Последняя поэма
Шрифт:
— Мы должны перебороть это, потому что… хаос сейчас внутри нас! Мы мечемся, мы умираем, единственное, что может спасти нас — это Ее святая Любовь. Можешь разрывать меня, но один я не побегу. Дай же мне свою руку. Скорее. Скорее же.
Он протянул руку, а Альфонсо стремительно обернулся, и сжал и дернул с такой силой, что Робин едва не лишился руки. И пылали в этом ледяном мраке три ока — самые разные чувства стремительно перемешивались, изжигали одно другое, и только одного чувства — спокойствия, не было в этих очах. Вот Альфонсо вскочил, и, не выпуская руки Робина, бросился к этому свету, вот резко остановился, и застонал:
— Нет! Ты колдун! Да — ты ворон! Ты искушаешь, чтобы я вновь остался в живых и зло сеял!..

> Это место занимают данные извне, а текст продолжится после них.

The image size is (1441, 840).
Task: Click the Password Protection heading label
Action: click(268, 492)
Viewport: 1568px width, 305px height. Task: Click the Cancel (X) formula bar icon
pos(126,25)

И тогда Робин наконец узнал Альфонсо,
— Ничего, ничего… — прошептал чуть слышно Робин. — Сейчас вот оправлюсь немного, и вместе побежим. Пожалуйста пойми, что не надо никакой жертвы, что любовь это свет, это радость…
— Да только не для меня!.. Проклят я!.. Проклят!.. — взвыл Альфонсо и тут тоже узнал Робина.
Теперь уж они обнялись, и тут же, держась за руки, со всех сил бросились к блаженному сиянию. Правда, бежать им довелось совсем немного — они только почувствовали счастье, как виденье разрушилось.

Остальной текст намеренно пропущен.